Can you please clarify what you meant by this? Can you please specify what you think caused the breakup?

MeMyself

Quote from: Spelunker11 on Sun Jan 25, 2015 - 17:49:36
Quote from: Nevertheless on Sun Jan 25, 2015 - 14:21:09The relationship simply ran its course.

Can you please clarify what you meant by this? Can you please specify what you think caused the breakup?

Have you asked him?

It could be any number of things, and you likely won't get an answer that makes you feel closure.  Just close it yourself and walk away.  Be glad for the memories and the chance to get to know a neat guy.  Keep praying for your future husband and be glad that this relationship didn't get in the way of the man God has for you.

God bless.

Nevertheless

Relationships typically go from anticipation to excitement to a steady pleasure. Then there is a point when some kind of discontent enters the picture for one or both parties.

This stage can be explosive or a fizzle. The issues involved can be major, practically unnoticeable, or anything in between. It can be over in a very short time or last for years.
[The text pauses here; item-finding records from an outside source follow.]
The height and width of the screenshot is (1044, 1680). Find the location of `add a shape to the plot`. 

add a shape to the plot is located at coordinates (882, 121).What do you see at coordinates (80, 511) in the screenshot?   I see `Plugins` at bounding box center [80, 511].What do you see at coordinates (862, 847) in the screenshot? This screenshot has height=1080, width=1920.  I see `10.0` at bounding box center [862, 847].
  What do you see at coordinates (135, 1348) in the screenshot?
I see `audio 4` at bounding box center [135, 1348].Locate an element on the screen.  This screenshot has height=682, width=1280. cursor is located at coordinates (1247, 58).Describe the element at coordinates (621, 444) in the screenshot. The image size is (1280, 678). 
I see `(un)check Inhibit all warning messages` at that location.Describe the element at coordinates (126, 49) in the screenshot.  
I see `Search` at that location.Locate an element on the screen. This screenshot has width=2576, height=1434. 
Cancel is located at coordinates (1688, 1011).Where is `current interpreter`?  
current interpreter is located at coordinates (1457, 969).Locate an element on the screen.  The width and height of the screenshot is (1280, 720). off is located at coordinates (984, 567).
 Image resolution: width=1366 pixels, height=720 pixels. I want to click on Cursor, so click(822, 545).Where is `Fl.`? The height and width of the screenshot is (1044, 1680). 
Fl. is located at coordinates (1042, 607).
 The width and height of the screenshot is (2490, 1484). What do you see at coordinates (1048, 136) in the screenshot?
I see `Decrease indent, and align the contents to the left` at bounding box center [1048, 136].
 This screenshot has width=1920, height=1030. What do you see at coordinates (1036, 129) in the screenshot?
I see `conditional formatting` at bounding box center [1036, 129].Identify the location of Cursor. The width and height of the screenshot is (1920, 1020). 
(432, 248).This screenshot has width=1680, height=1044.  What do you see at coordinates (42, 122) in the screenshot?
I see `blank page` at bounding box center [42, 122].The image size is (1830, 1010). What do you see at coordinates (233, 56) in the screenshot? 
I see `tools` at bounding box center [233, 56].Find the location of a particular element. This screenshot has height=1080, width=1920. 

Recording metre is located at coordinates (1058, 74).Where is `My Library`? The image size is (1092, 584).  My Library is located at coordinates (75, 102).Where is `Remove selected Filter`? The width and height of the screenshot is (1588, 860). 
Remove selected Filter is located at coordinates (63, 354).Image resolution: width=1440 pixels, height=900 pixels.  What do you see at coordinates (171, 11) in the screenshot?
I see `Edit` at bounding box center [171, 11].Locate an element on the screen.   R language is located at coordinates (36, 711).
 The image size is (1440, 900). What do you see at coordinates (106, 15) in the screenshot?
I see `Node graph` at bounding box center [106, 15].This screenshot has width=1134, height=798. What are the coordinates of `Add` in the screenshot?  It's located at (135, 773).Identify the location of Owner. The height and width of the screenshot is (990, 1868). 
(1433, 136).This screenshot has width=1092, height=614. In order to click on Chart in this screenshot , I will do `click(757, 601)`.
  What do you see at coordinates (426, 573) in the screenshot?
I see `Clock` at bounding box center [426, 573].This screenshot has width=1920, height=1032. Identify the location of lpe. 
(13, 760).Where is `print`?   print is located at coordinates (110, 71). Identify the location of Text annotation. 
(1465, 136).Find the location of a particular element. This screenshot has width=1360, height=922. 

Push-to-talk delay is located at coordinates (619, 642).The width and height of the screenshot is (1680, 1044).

At that point either the couple works things out or the relationship ends.

Teenage relationships usually move through those stages rather quickly.

Spelunker11


Nevertheless


Spelunker11

I'm just so confused because he really seemed to be into even up to the end... but after the breakup I told him I deeply cared and he didn't either reciprocate it or deny he did too, just kept saying he was sorry but he wasn't ready (keep in mind this conversation was all over text). Maybe he didn't want to commit because we'd be forced to separate after graduation?

chosenone

I think that the only way you will know is if you ask him, either by email or phone, NOT text.